В некоторых критических аспектах задача была еще сложнее, чем та, которая возникла после Второй мировой войны. В России, отличавшейся от западноевропейских стран, нельзя было просто восстановить институты рынка и демократии. Они должны были создаваться заново, одновременно с мирным демонтажом старых, советских институтов{151}. Независимая Россия также унаследовала от Советского Союза экономику, находившуюся в состоянии свободного падения, включавшего глубокий кризис платежного баланса, огромный избыток денежной массы, истощенные запасы твердой валюты и общество в состоянии паники. Зимой 1991/92 года даже замаячил призрак голода. Прежде чем взяться за долгосрочные реформы и создавать здоровую экономику, российским лидерам надо было позаботиться о том, чтобы пациент не умер{152}. Более того, в отличие от Германии и Японии 1945 года, Россия к моменту реконструкции не потерпела поражения в большой войне, и многие политические силы отвергали западное вмешательство, сопротивлялись ему. Ситуация осложнялась тем, что Запад в целом не видел необходимости и не поддерживал идею срочного восстановления России в той мере, в какой это было характерно для западных лидеров применительно к восстановлению Западной Европы после Второй мировой войны, чтобы спасти эти страны от коммунизма и предотвратить новую войну в Европе. Если бы у России был противник, который угрожал бы не только ей, но и западным державам, то оказание помощи России было бы гораздо более важным, однако такой геополитической ситуации не существовало.
Было еще одно различие между послевоенной Европой и Россией после окончания «холодной войны». В 1945 году официальная Америка приветствовала поражение нацистской Германии и империалистической Японии. В отличие от этого, коллапс Советского Союза был воспринят в некоторых западных столицах неоднозначно. Многие деятели администрации Буша видели в этом не столько возможность, сколько опасность. Опасность того, что все, чего этой администрации удалось добиться с Михаилом Горбачевым, может превратиться в прах (может быть, даже радиоактивный). В конце концов Горбачев не стал мешать воссоединению Германии в рамках НАТО или проведению операции «Буря в пустыне» против Ирака. Он прекратил помощь антизападным режимам и позволил Восточной Европе идти своим путем.
В области безопасности опасения по поводу возможной дестабилизации заставили Бейкера бороться за то, чтобы на обломках СССР не возникло новых ядерных держав, а затем добиваться сокращения, но не очень радикального, численности ядерных вооружений. Весной 1992 года Беларусь, Украина и Казахстан встали на путь держав с безъядерным статусом (хотя, как мы увидим, стратегия запугивания, использовавшаяся Бейкером, в 1993 году себя уже не оправдывала в случае с Украиной и ее пришлось заменить поощрением и вовлечением). В январе 1993 года Буш и Ельцин подписали Договор о сокращении стратегических вооружений (ОСВ-2), открыв дорогу для некоторого сокращения тяжелых ракет, которое было большой головной болью для военных стратегов Запада в период «холодной войны».
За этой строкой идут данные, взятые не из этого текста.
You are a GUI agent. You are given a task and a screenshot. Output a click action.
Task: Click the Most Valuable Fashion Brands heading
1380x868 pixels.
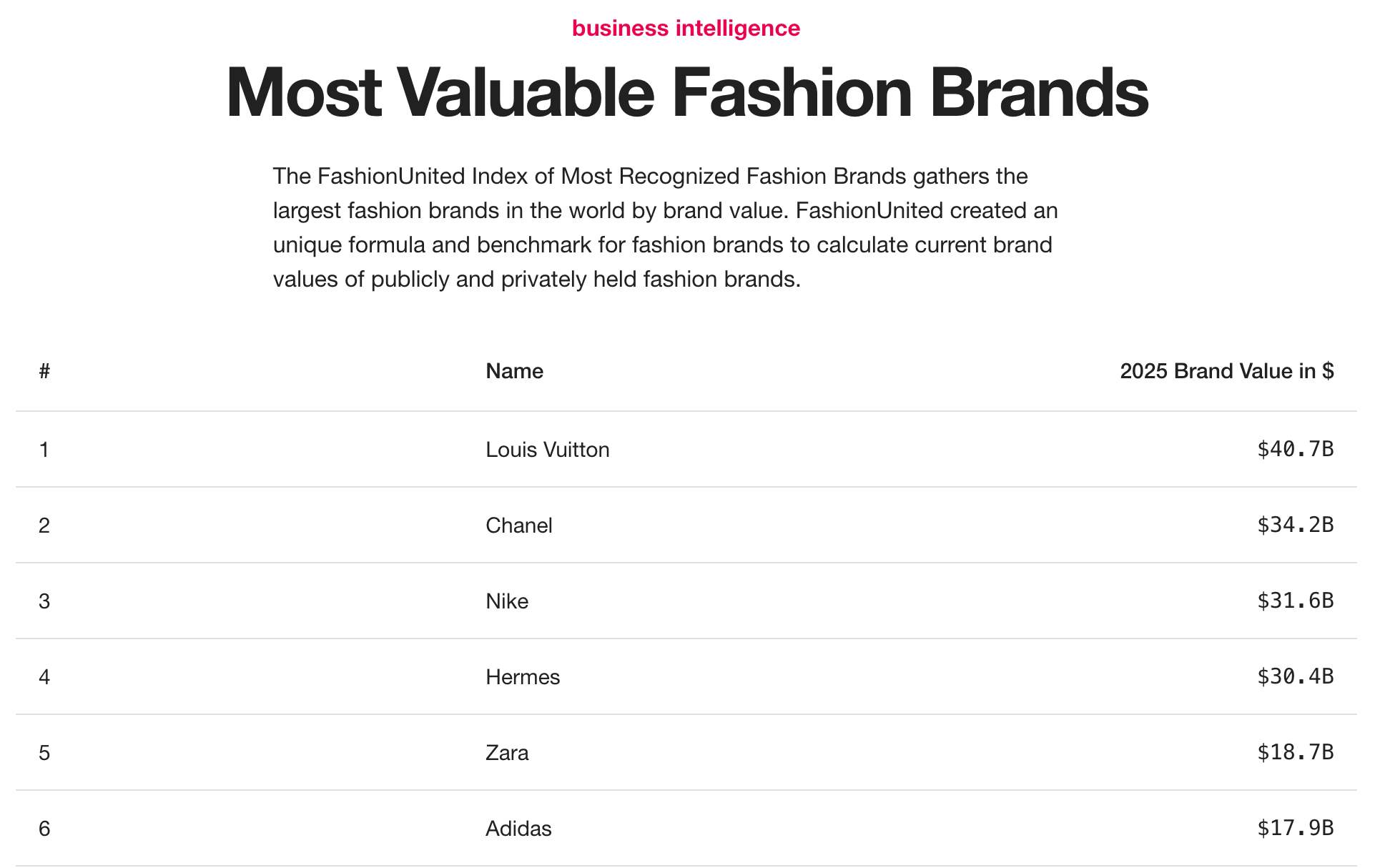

Но если в сфере безопасности администрация Буша вела наступательную и изобретательную политику, которой соответствовали и полученные результаты, то в области экономики ситуация была более расплывчатой. Администрация Буша не проявила особой изворотливости в подходе к проблеме трудного перехода России к рынку. Поскольку никто в команде Буша не был последовательным приверженцем концепции преобразования режима, политика широкомасштабного вмешательства во внутренние дела России с целью построения капитализма не имела там своего поборника. В результате мелкие вопросы заслоняли более серьезные проблемы экономических преобразований. Осенью 1991 года для Министерства финансов США главная проблема заключалась в том, чтобы добиться от республик, которые вскоре станут независимыми, заверений в том, что они примут на себя все обязательства по долгам Советского Союза. Таким образом, как раз в тот момент, когда Россия могла бы избавиться от бремени прошлого, Запад во главе с Соединенными Штатами добился того, что на России осталось огромное финансовое бремя, оставленное ей в наследство советским коммунистическим режимом. Администрация Буша также никак не увязала эти обязательства выплаты долгов с какими-то существенными предложениями об оказании экономической помощи. Многие в администрации выражали скептицизм по поводу способности России эффективно использовать массированную экономическую помощь Запада. Брент Скоукрофт отмечает: «Мы не оказали им экономической помощи просто потому, что не верили, что эта помощь будет использована, а не провалится в бездонную дыру»{153}.